TASK INSTRUCTIONS:
[1] In the Pulsar token authentication text, which setting in function-worker.yml specifies the path to the authentication provider implementation?
[2] Summarize the Pulsar token authentication text in two sentences.
[3] Please write the next part of the Pulsar token authentication text, picking up after its final sentence.

EXCERPTED TEXT:
Enable token authentication
When you enable authentication for your Pulsar cluster, you need a mechanism for the pod running your function to authenticate with the broker.
The org.apache.pulsar.functions.auth.KubernetesFunctionAuthProvider
interface provides support for any authentication mechanism. The functionAuthProviderClassName
in function-worker.yml
is used to specify your path to this implementation.
Pulsar includes an implementation of this interface for token authentication, and distributes the certificate authority via the same implementation. The configuration is similar as follows:
functionAuthProviderClassName: org.apache.pulsar.functions.auth.KubernetesSecretsTokenAuthProvider
For token authentication, the functions worker captures the token that is used to deploy (or update) the function. The token is saved as a secret and mounted into the pod.
For custom authentication or TLS, you need to implement this interface or use an alternative mechanism to provide authentication. If you use token authentication and TLS encryption to secure the communication with the cluster, Pulsar passes your certificate authority (CA) to the client, so the client obtains what it needs to authenticate the cluster, and trusts the cluster with your signed certificate.

RECORDS SHOWN:
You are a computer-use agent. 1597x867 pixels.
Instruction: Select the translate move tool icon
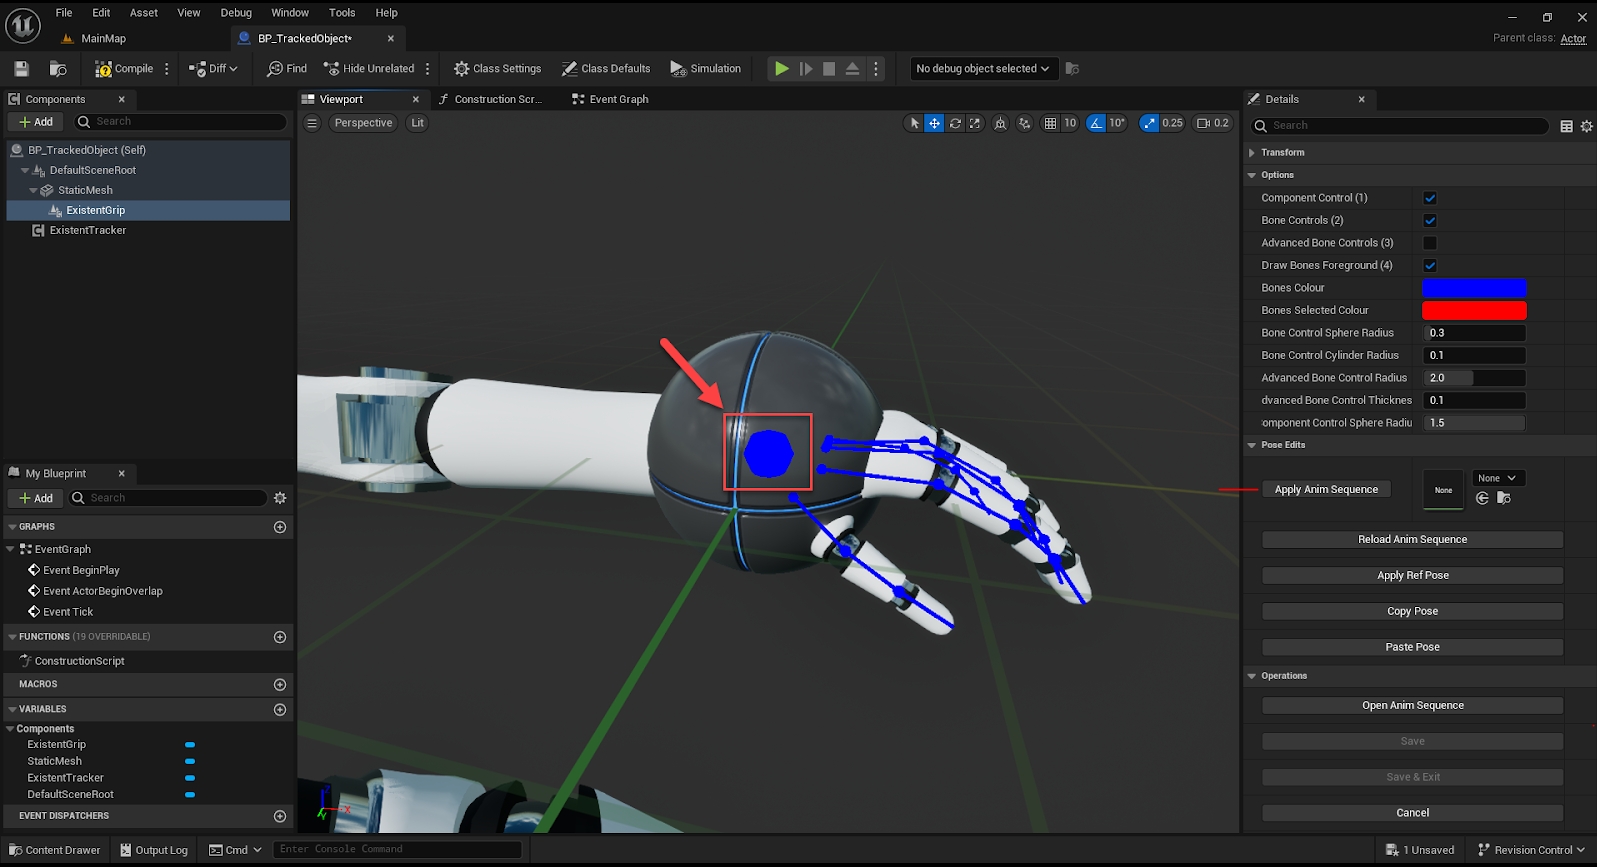pos(934,123)
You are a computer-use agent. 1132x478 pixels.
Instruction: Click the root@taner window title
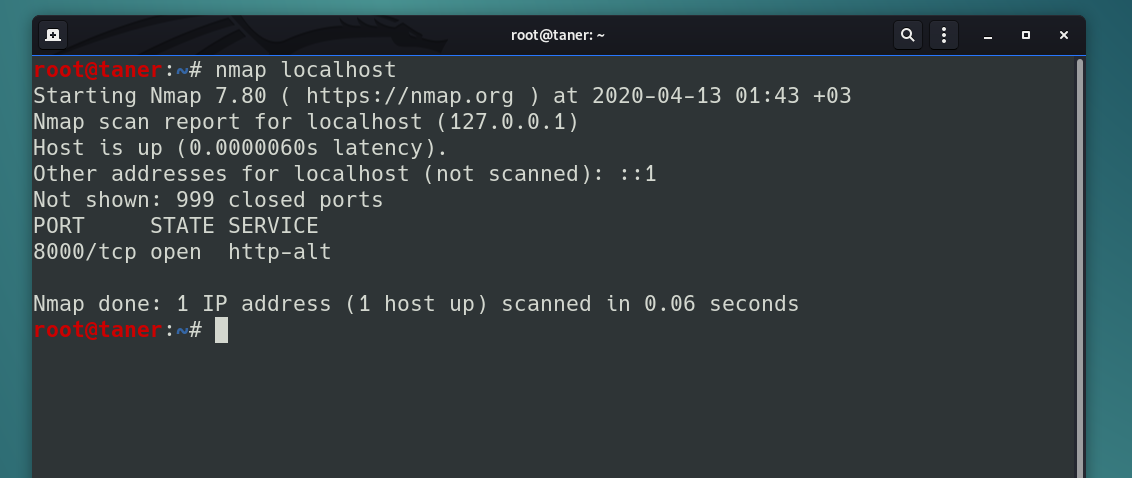coord(557,35)
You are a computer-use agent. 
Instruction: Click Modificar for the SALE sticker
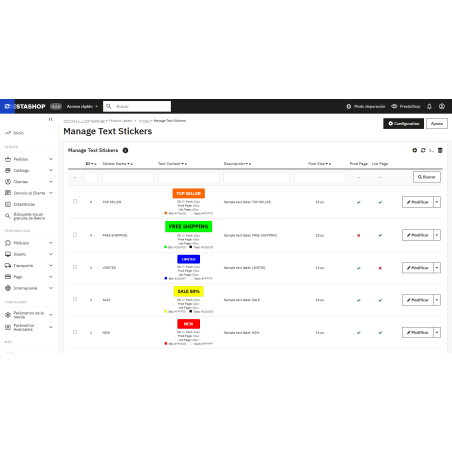pos(418,300)
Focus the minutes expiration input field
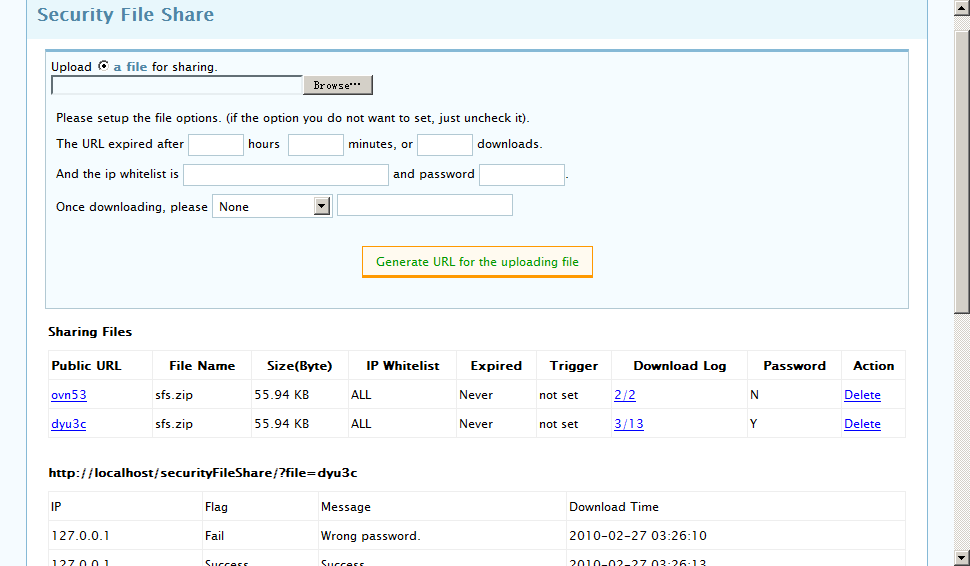970x566 pixels. 316,145
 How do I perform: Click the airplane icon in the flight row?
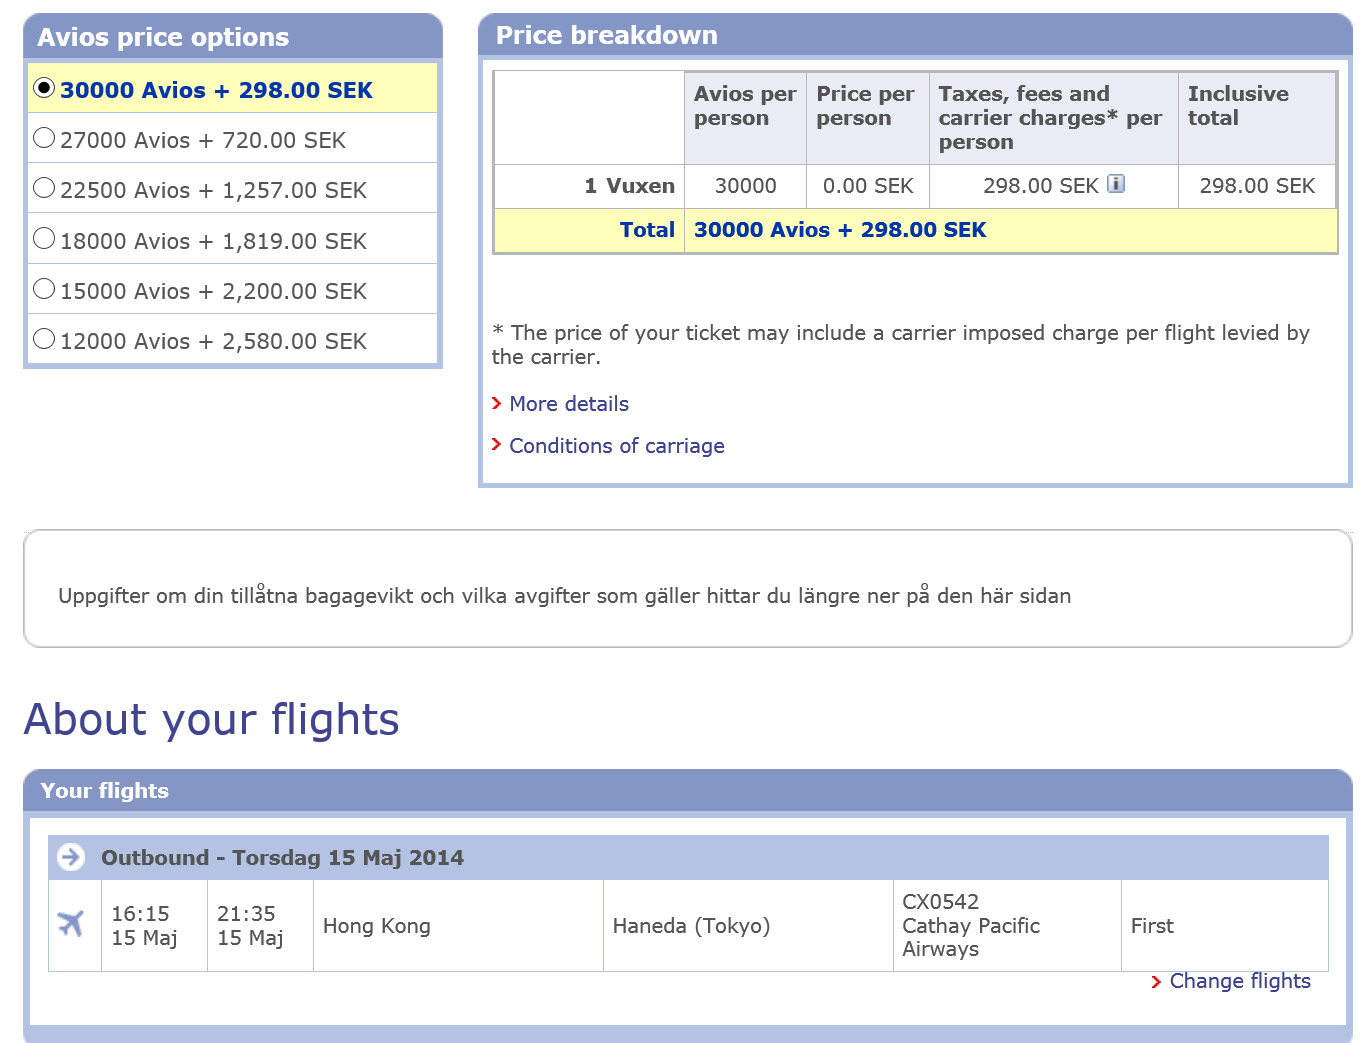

ANSWERS PROVIDED:
[1] functionAuthProviderClassName

[2] When authentication is enabled on a Pulsar cluster, the pod running a function needs a way to authenticate with the broker; the KubernetesFunctionAuthProvider interface supports this, and the functionAuthProviderClassName setting in function-worker.yml specifies the implementation. Pulsar includes an implementation for token authentication that saves the deploying token as a secret mounted into the pod, while custom authentication or TLS requires implementing the interface or using an alternative mechanism.

[3]
If you use tokens that expire when deploying functions, these tokens will expire.
Run clusters with authentication
When you run a functions worker in a standalone process (that is, not embedded in the broker) in a cluster with authentication, you must configure your functions worker to interact with the broker and authenticate incoming requests. So you need to configure properties that the broker requires for authentication or authorization.
For example, if you use token authentication, you need to configure the following properties in the function-worker.yml
file.
clientAuthenticationPlugin: org.apache.pulsar.client.impl.auth.AuthenticationToken
clientAuthenticationParameters: file:///etc/pulsar/token/admin-token.txt
configurationStoreServers: zookeeper-cluster:2181 # auth requires a connection to zookeeper
authenticationProviders:
- "org.apache.pulsar.broker.authentication.AuthenticationProviderToken"
authorizationEnabled: true
authenticationEnabled: true
superUserRoles:
- superuser
- proxy
properties:
tokenSecretKey: file:///etc/pulsar/jwt/secret # if using a secret token
tokenPublicKey: file:///etc/pulsar/jwt/public.key # if using public/private key tokens
You must configure both the Function Worker authorization or authentication for the server to authenticate requests and configure the client to be authenticated to communicate with the broker.
Customize Kubernetes runtime
The Kubernetes integration enables you to implement a class and customize how to generate manifests. You can configure it by setting runtimeCustomizerClassName
in the functions-worker.yml
file and use the fully qualified class name. You must implement the org.apache.pulsar.functions.runtime.kubernetes.KubernetesManifestCustomizer
interface.
The functions (and sinks/sources) API provides a flag, customRuntimeOptions
, which is passed to this interface.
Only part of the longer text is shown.